Word on the Street

Personal essays from a young journalist in the Sunshine State.

A Little Inn in New Orleans

Canopy bed … I want one for my own room!

I’m writing this blog post from a cute little inn in New Orleans. My dad and I arrived here around 10 p.m. Saturday night. A friend had recommended a nearby inn to me, but it was full for the night, so the owner told me to look into the Sunburst Inn. I’m glad we did. The tiny inn, which has a sunburst flag hanging next to the entrance, is nestled in a neighborhood that’s about six blocks from the French Quarter. I visited New Orleans last November, so the area is still fresh in my mind. My dad has never been to Louisiana, though, so he has loved seeing the clusters of small houses complete with balconies and hanging plants.

The Sunroof Inn sure beats a Motel 6 or some other chain hotel. I’ve always loved old houses, so this inn is just my style with all of its history, character and canopy beds. Glenn, the guy who runs the inn, said we could use his bikes in the morning to ride to the French Quarter. We’re meeting up with one of my friends in the Quarter, where I hope to introduce my dad to the gloriousness that is beignets. A trip to Cafe Du Monde, perhaps?

Next big stop after New Orleans = Dallas.

Road Trip Adventures: Made it Through Florida and Alabama

Many of the trips I take with my dad begin with us being over-ambitious. I thought I’d be able to fit all of my belongings into two suitcases. No such luck. Even after putting half of my stuff in my friend’s garage where I’m storing it while I’m in Dallas, I still have a car full of suitcases, boxes and bags. The back bumper of my car is sagging.

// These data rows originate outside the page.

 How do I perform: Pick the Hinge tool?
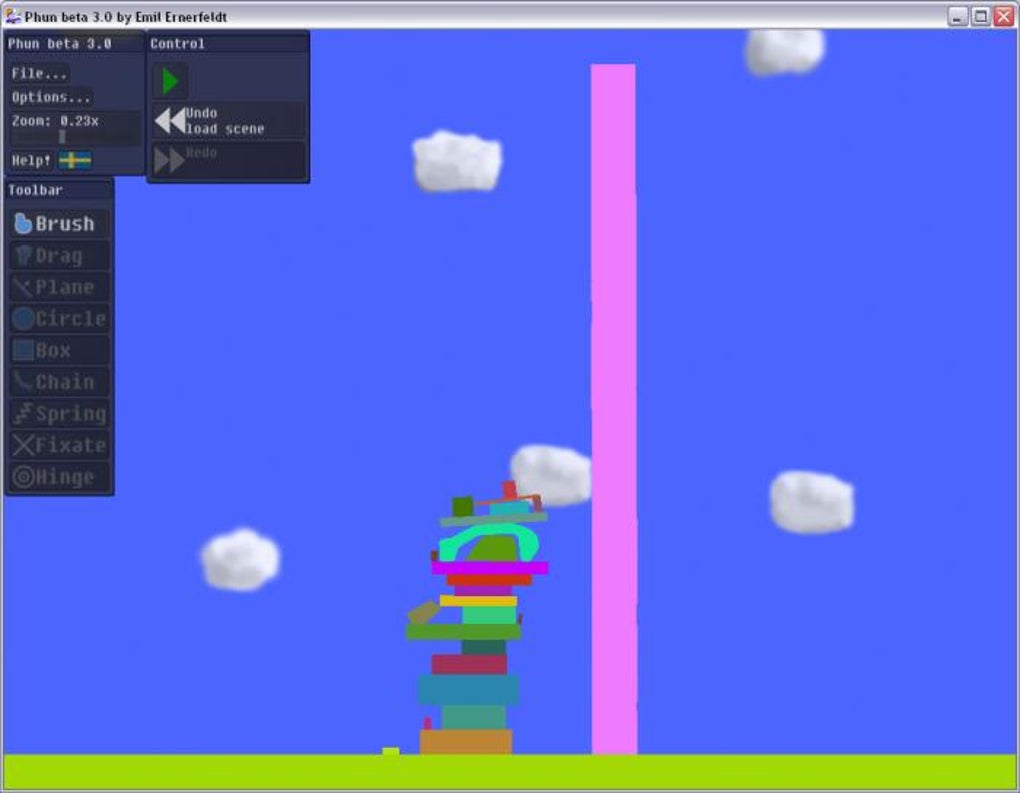pyautogui.click(x=60, y=477)
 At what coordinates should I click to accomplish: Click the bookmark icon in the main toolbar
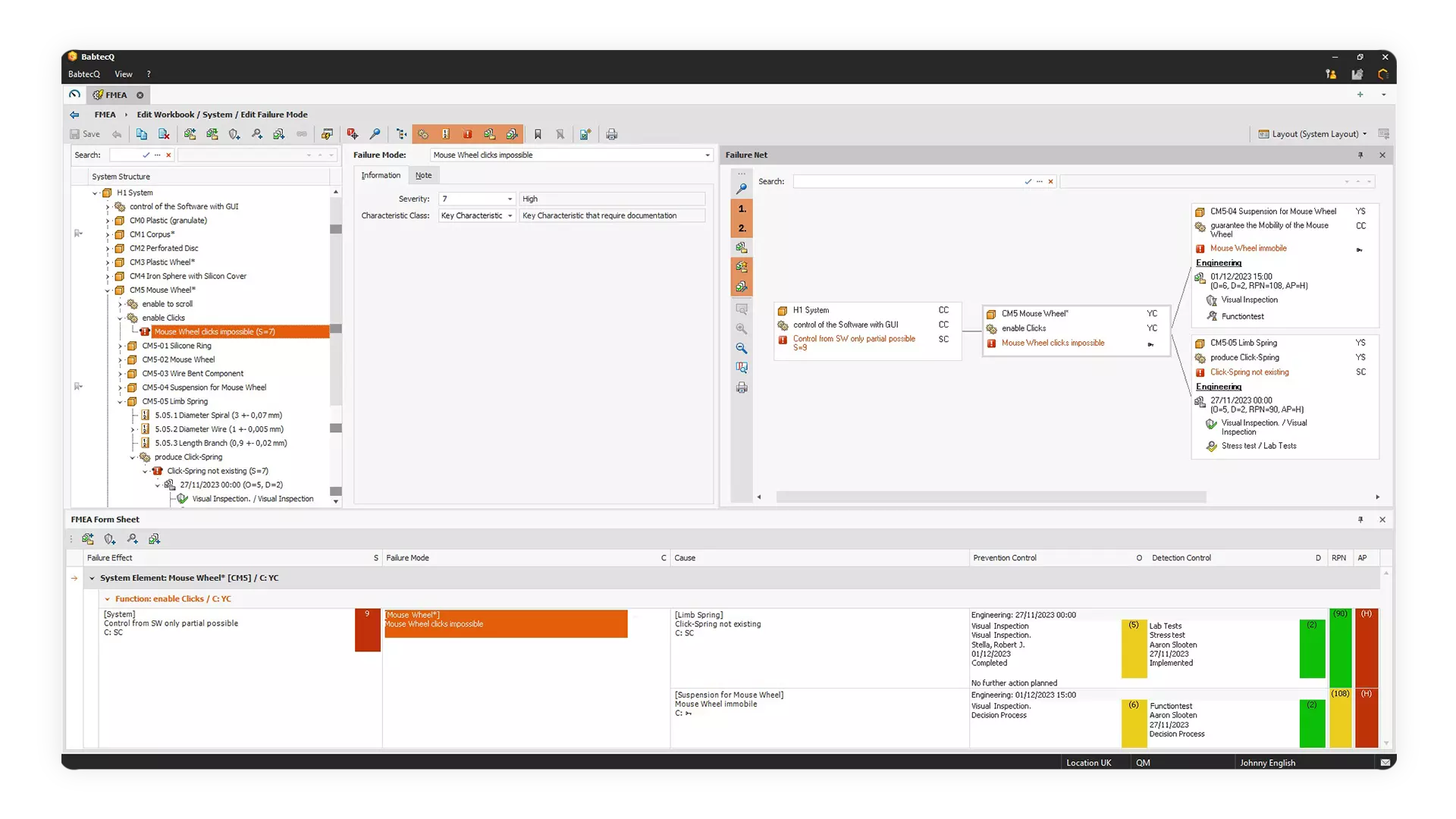[x=538, y=134]
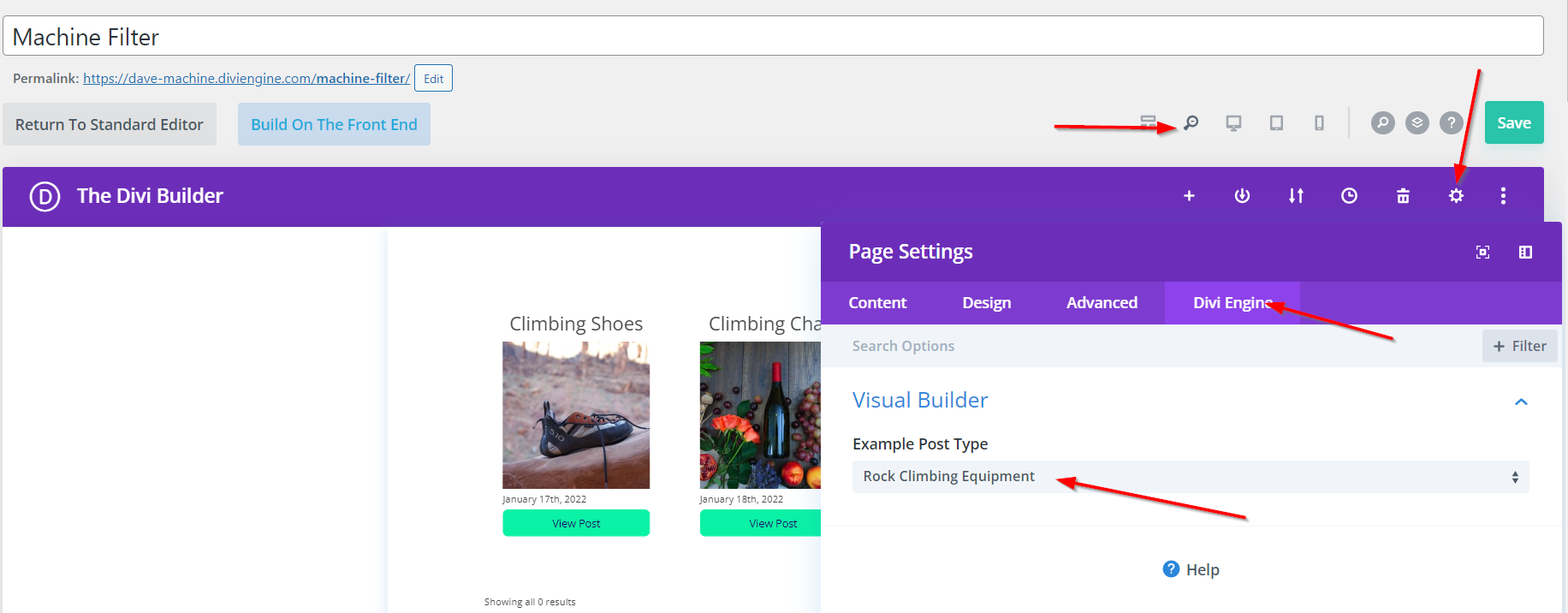Screen dimensions: 1568x613
Task: Collapse the Visual Builder section
Action: point(1521,402)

My dad and I thought we’d leave at 7:30 a.m. That got pushed back to 9 a.m. the night before we left. When Saturday morning rolled around, we didn’t leave until about 11 a.m. Again, we’re pretty ambitious, or just not very good at following schedules.

We’re driving through Mobile, Ala., as I write this. Kid Rock’s “All Summer Long,” which is a new version of “Sweet Home Alabama,” is blaring in the background. Mobile looks smaller than I thought it would. From a few miles away, we could see three tall buildings and lots of water. The buildings were welcoming beacons because all day we’ve passed countless rows of trees with very few billboards or other visual distractions to break up the monotony. I thought Florida would never end, so when I saw signs saying we were only a few miles from Pensacola, Fla., and headed toward Mobile, I let out a little hallelujah.

So far we’ve spent $117 on gas and driven 566.1 miles. We’ve flipped through countless radio stations after getting tired of the road trip mix my dad made.

“Can I turn off the country, dad?”

“Let me just hear this one song.”

We’ve also seen our share of sports cars.

“Woah, look at that mustang. Oh, and it’s got a pony package!”

“Pony package?”

“Yeah, pony packages are so cool. Let me explain ….”







“Ah, okay. Well, now I definitely know what a pony package is …”

At one point it rained so hard my dad couldn’t even see the car driving in front of him, let alone a sports car from a quarter mile away. We stopped for dinner at Ruby Tuesday’s while the storms calmed a bit. Our goal tonight is to make it to New Orleans. We had originally hoped to get to the Crescent City by 8 p.m., but I’ll stop being ambitious and guess that we’ll get there by 10:30 p.m. A few hours behind schedule, but still on track.